▶ Aim of the task: Would you show every line from the records that holds "label"?

▶ Data for processing:
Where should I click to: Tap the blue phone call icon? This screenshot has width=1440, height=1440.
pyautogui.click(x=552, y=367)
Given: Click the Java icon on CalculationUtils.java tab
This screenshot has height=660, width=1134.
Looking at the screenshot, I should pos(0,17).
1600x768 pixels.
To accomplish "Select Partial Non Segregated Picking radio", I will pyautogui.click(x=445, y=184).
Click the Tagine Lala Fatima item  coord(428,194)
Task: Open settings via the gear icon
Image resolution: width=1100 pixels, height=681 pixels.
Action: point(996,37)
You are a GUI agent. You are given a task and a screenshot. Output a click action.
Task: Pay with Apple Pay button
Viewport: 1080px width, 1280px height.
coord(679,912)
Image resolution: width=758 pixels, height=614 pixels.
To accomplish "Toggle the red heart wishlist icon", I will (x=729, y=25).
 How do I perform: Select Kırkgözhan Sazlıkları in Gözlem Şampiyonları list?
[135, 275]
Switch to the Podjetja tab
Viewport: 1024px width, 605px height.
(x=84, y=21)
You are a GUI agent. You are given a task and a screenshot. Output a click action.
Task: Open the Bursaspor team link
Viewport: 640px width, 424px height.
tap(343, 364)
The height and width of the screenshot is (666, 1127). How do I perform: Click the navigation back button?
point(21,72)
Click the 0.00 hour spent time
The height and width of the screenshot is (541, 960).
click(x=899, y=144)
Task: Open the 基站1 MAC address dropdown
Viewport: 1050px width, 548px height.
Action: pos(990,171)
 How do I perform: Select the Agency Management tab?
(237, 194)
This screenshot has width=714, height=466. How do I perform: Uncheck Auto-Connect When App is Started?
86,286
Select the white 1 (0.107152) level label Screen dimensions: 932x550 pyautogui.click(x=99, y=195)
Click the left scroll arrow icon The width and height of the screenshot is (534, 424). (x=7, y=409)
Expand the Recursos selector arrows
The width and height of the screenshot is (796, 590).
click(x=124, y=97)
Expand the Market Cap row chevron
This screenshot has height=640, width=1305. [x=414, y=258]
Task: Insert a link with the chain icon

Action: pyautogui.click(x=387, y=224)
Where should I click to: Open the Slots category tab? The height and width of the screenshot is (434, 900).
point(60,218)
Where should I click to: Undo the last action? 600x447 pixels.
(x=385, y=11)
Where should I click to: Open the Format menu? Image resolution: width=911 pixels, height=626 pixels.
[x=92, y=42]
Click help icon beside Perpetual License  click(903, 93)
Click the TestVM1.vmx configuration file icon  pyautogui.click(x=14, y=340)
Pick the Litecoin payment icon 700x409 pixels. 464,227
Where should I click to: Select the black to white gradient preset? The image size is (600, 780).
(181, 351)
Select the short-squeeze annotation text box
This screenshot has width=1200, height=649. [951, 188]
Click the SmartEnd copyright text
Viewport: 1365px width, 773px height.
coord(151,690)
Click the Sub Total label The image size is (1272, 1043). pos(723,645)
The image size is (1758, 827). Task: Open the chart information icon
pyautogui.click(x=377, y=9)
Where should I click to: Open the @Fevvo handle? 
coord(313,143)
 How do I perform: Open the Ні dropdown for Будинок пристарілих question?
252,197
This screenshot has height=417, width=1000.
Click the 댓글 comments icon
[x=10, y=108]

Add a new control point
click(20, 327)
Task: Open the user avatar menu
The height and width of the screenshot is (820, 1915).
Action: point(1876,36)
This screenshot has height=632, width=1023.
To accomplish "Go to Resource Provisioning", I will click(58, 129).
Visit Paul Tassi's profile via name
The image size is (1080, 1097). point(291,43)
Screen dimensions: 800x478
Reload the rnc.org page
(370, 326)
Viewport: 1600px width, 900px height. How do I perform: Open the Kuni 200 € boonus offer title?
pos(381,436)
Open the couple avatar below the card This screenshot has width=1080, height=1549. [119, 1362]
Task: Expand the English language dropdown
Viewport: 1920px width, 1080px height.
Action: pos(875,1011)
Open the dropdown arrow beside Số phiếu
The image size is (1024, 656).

▶ Output of the exercise:
Select the white 1 (0.107152) level label Screen dimensions: 932x550 pyautogui.click(x=99, y=195)
Click the Sub Total label The image size is (1272, 1043). pos(723,645)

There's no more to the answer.